» Tasks to complete
1. In the forum excerpt about decompiling Stuxnet, what does the text say must happen to a struct's fields before decompilation?
2. Quote the forum excerpt about decompiling Stuxnet from "As for the title, I'll" to "on it together.".

Has anyone suggested using Github as a social space to work on decompiling malware before? Github has some potential to be a unique space to work on this sort of problem in a collaborative setting. The story is that someone thought of that.

As for the title, I'll forgive it just as I'd forgive any other nascent Github project stating its goal rather than its present state in the link. The point is to get interested people working on it together.


Given Stuxnet's purported sophistication, I'd be shocked if it didn't employ obfuscations that rendered decompilation ineffective, at least prior to annotation within IDA first, which doesn't appear to have been done here.

Decompiler output is nice to glance at quickly, but as demonstrated elsewhere in the thread, it is only of superficial benefit when faced with even remotely complex code. For example, it cannot discover a struct's fields - they must be manually inferred and input into IDA before decompilation. A mess will result on trying to merge the output from a run with this information with a run that did not have it.

There are tools already in use for collaborative disassembly over the Internet, but a Github repo containing auto-generated source is not one of them. For all intents and purposes, it looks like someone's made minimal use of the IDA GUI without much clue for what they're doing. That's why I called it a PR stunt.

» Extracted material
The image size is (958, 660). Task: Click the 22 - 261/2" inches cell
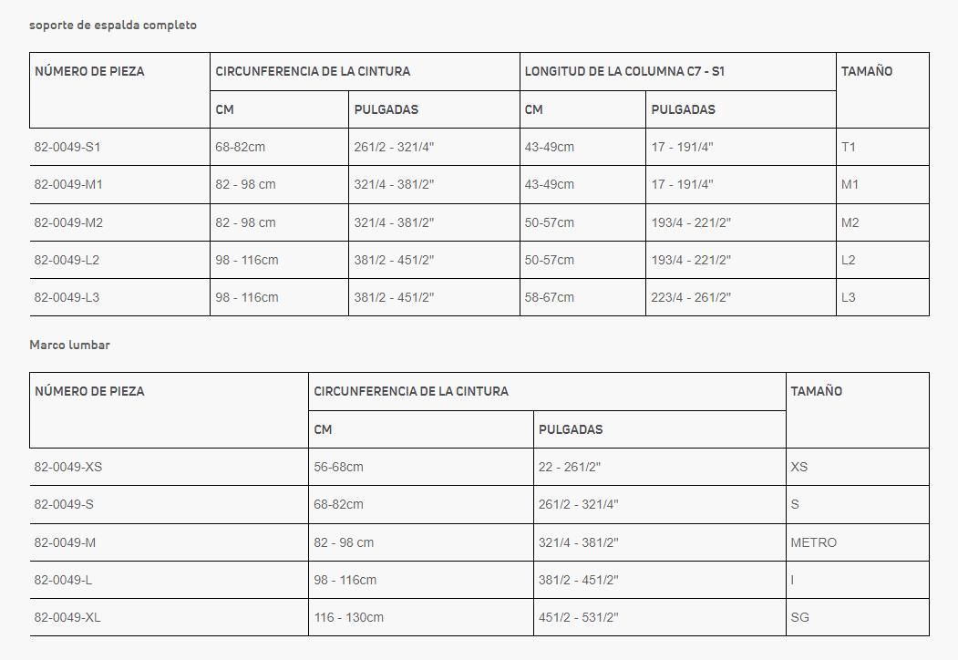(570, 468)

---

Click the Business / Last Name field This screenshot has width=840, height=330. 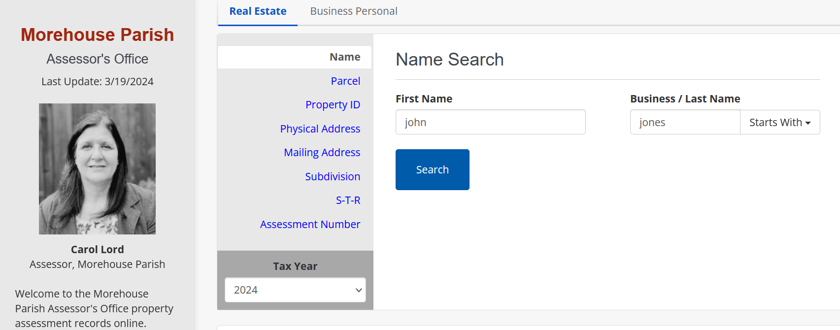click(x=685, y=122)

---

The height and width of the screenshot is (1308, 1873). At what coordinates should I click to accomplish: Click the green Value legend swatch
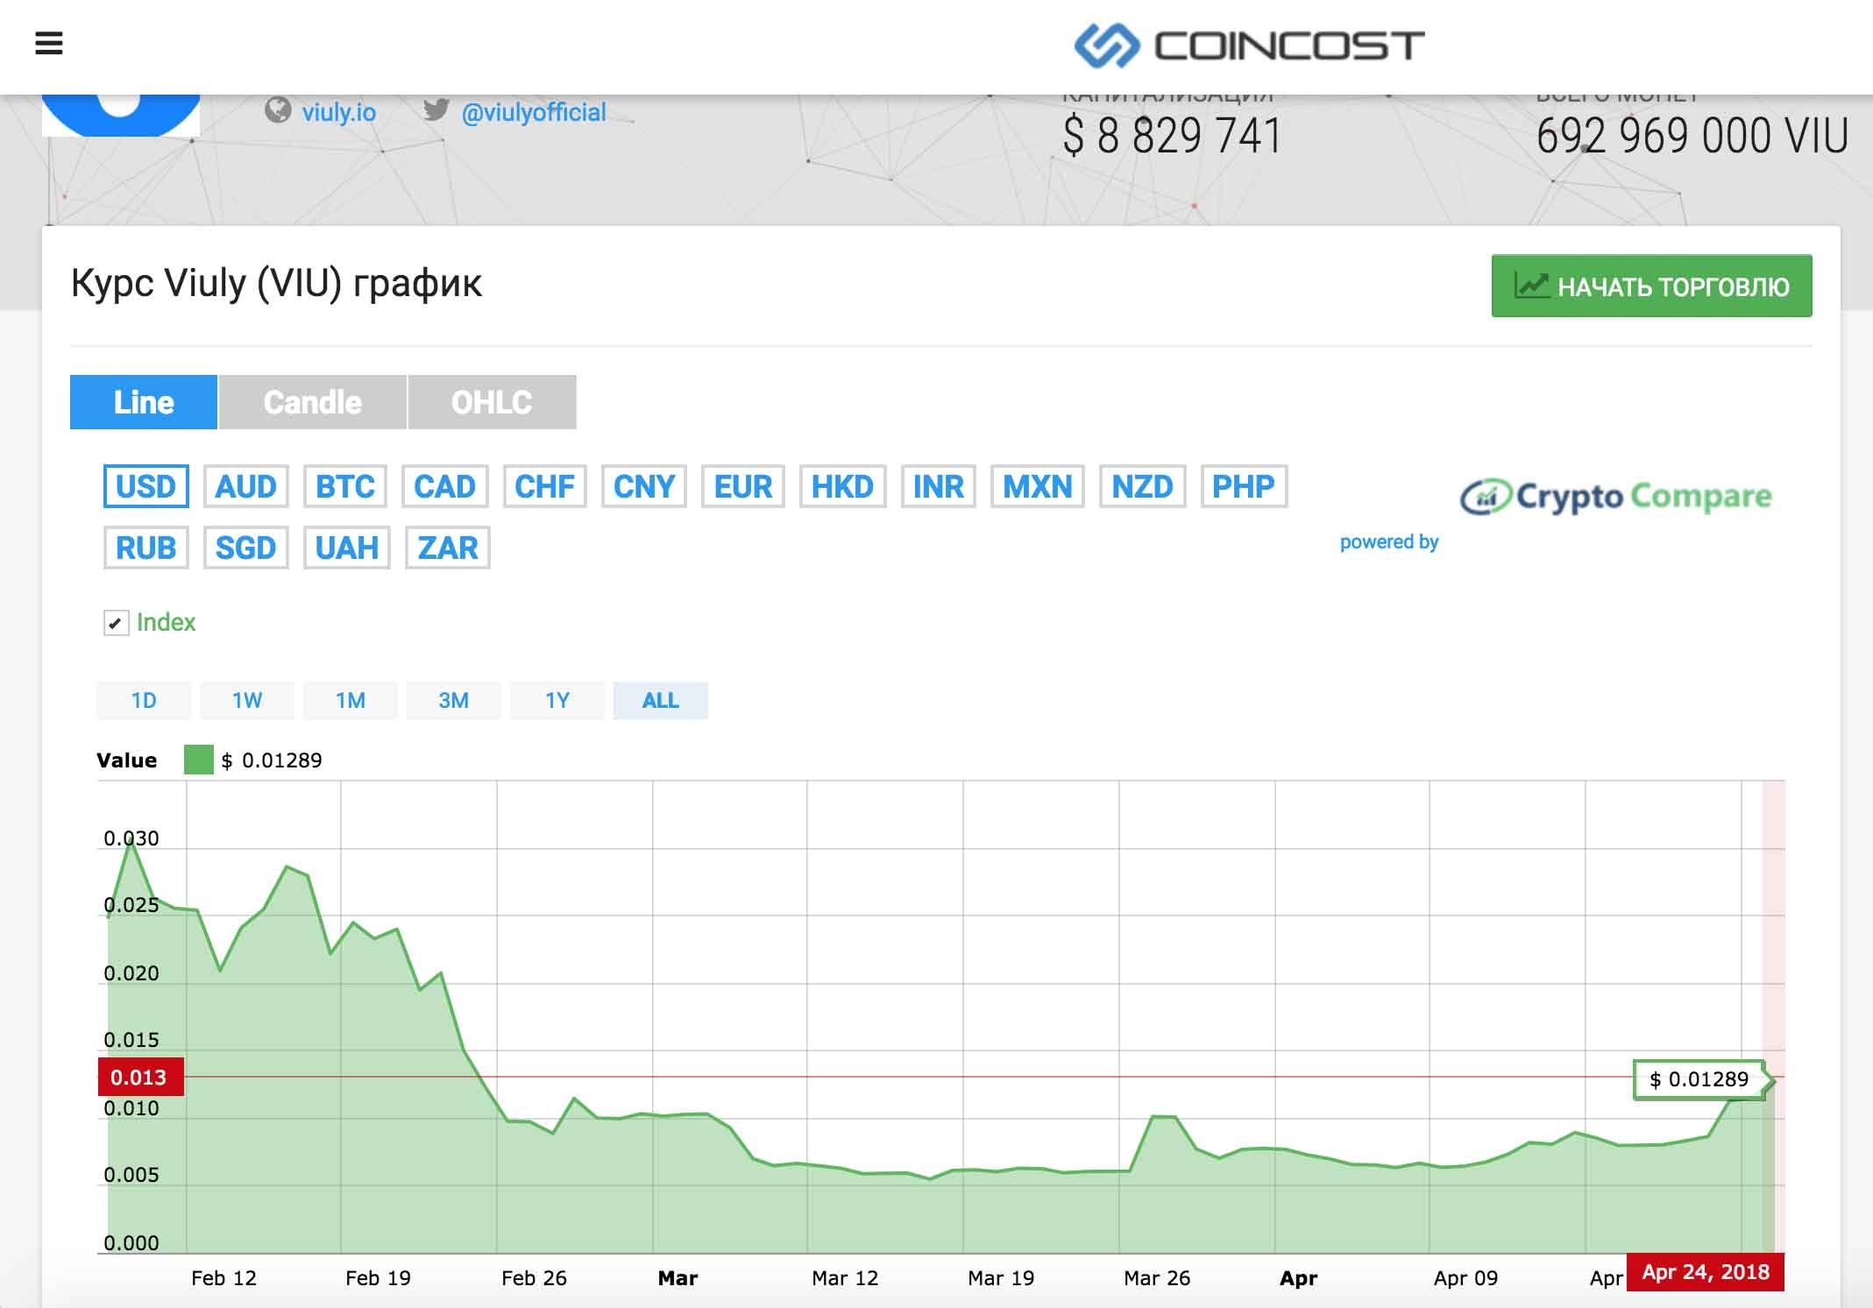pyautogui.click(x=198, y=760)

» Worked solutions
1. They must be manually inferred and input into IDA.

2.
As for the title, I'll forgive it just as I'd forgive any other nascent Github project stating its goal rather than its present state in the link. The point is to get interested people working on it together.